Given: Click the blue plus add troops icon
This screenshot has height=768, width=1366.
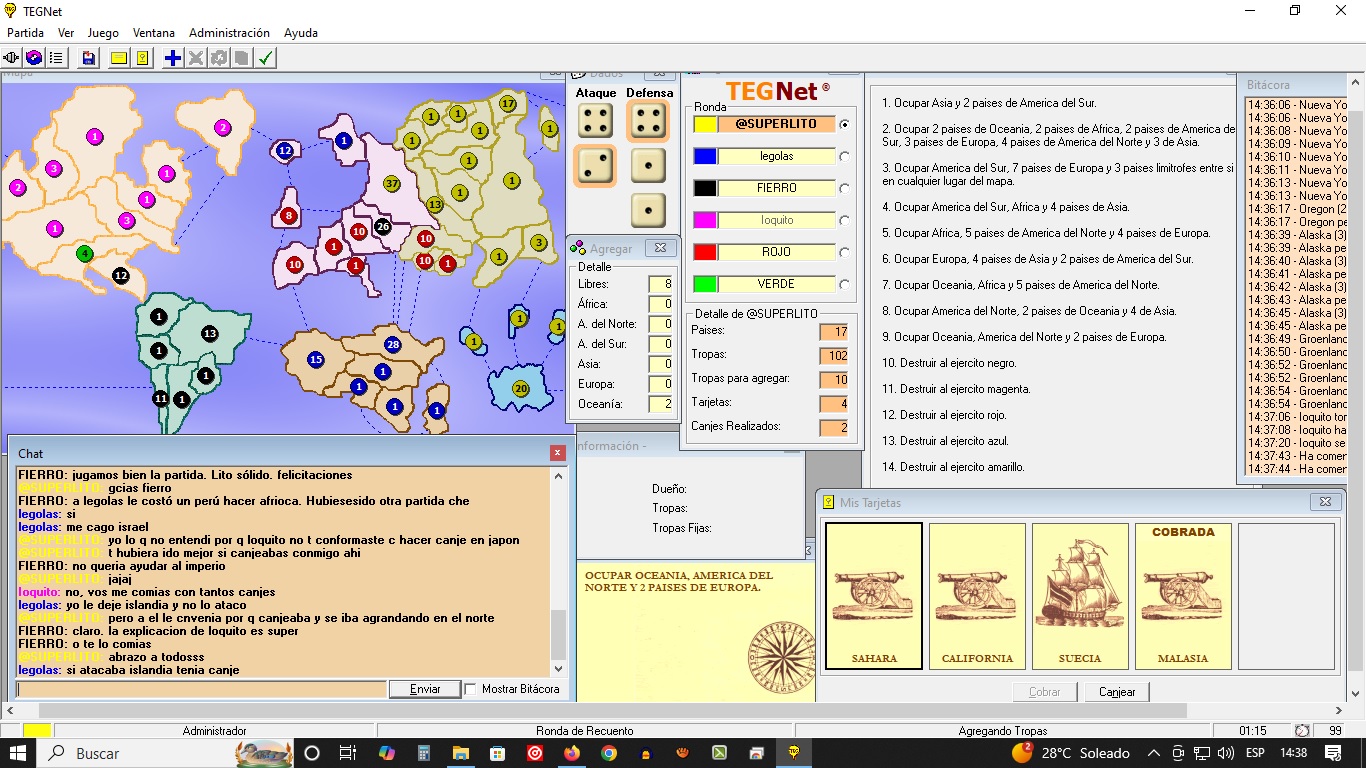Looking at the screenshot, I should (173, 58).
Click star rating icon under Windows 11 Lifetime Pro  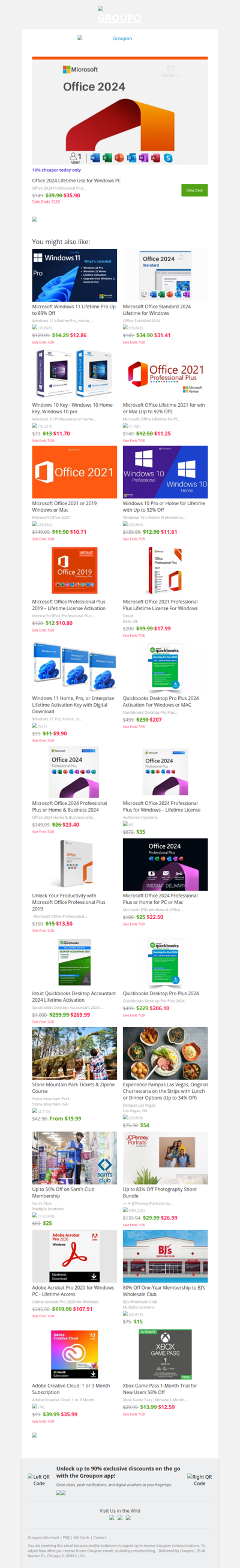(x=35, y=327)
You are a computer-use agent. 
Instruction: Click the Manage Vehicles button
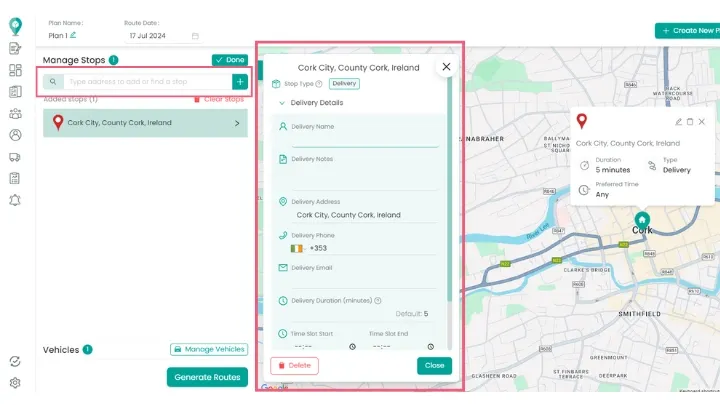208,350
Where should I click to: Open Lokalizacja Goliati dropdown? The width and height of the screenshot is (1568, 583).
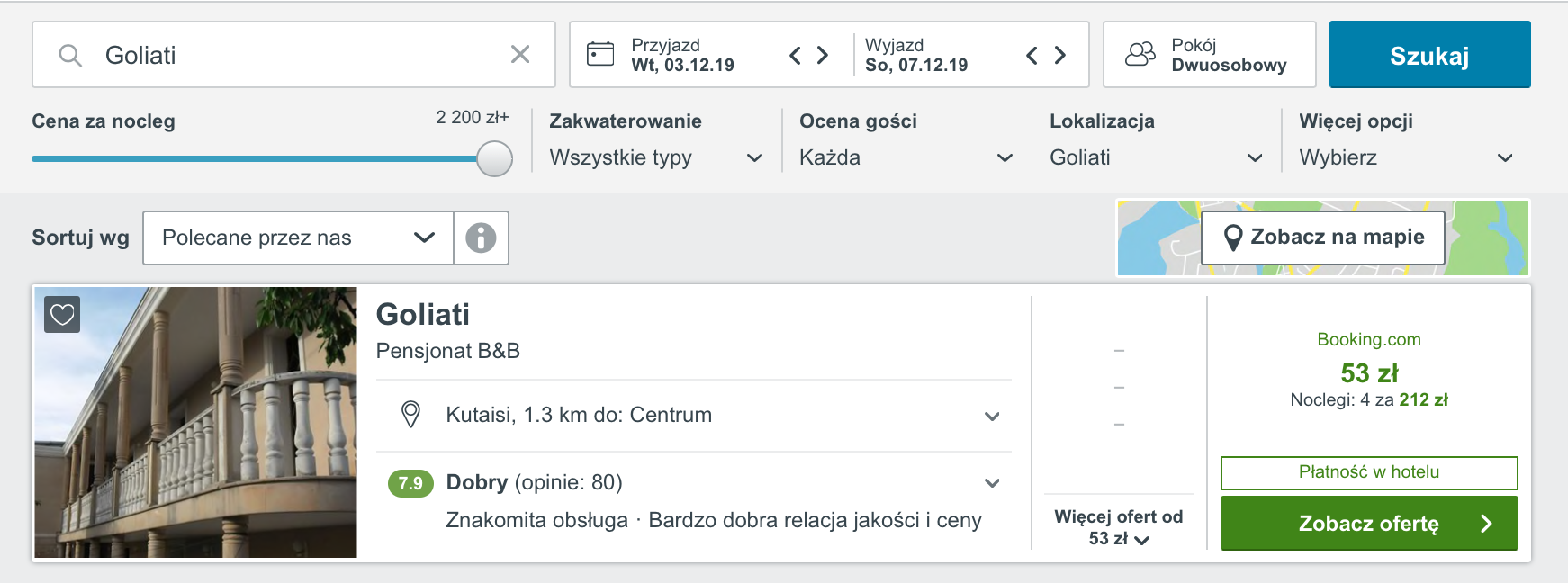coord(1157,157)
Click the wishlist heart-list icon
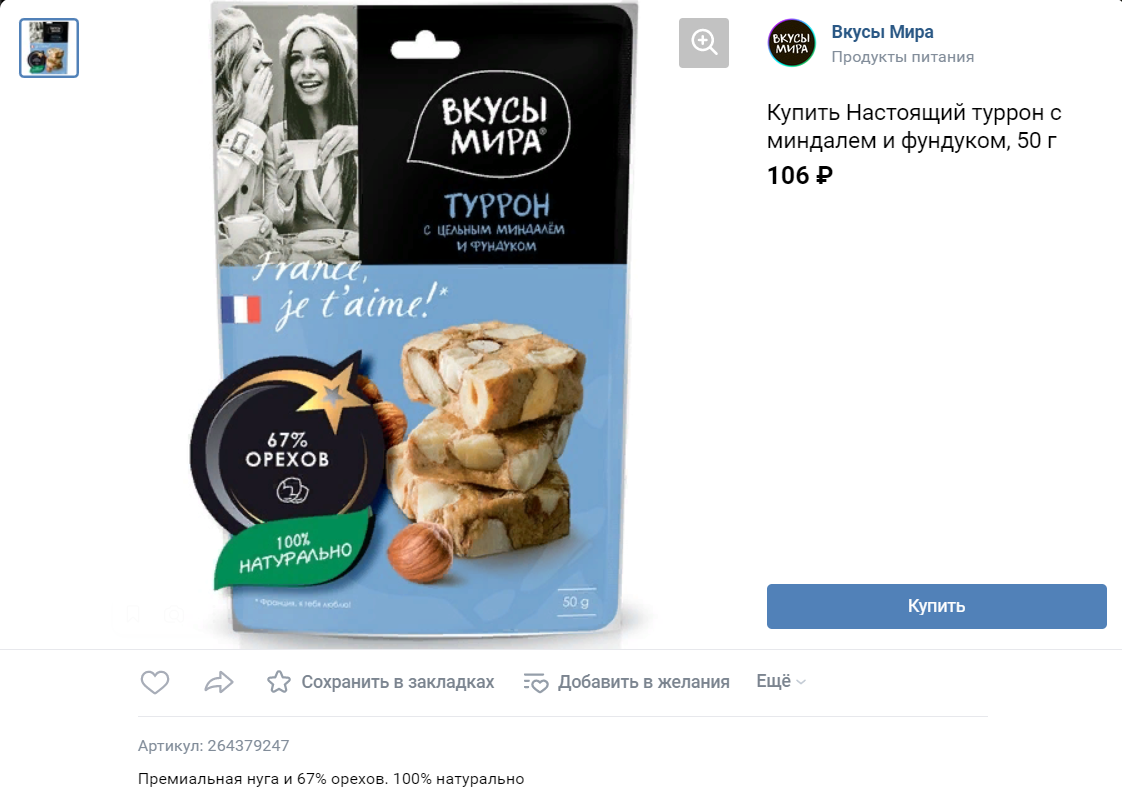1122x787 pixels. click(535, 683)
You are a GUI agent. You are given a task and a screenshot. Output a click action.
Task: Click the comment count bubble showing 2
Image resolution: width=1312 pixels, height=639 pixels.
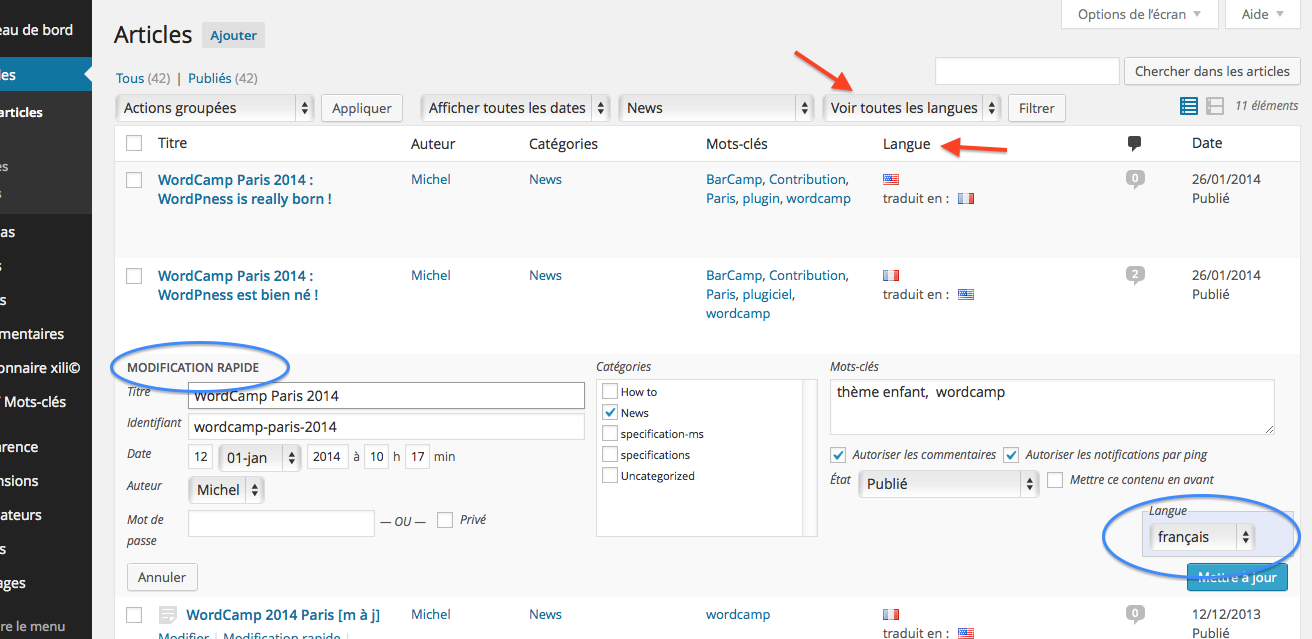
========================================================================
> WORK TO BE COMPLETED: Pictures do not go in the copy. Write out exactly the lines from the line containing "You are a GUI" through the last line of the listing.

> EXERCISE RESPONSE:
You are a GUI agent. You are given a task and a screenshot. Output a click action.
Task: Click the comment count bubble showing 2
Image resolution: width=1312 pixels, height=639 pixels.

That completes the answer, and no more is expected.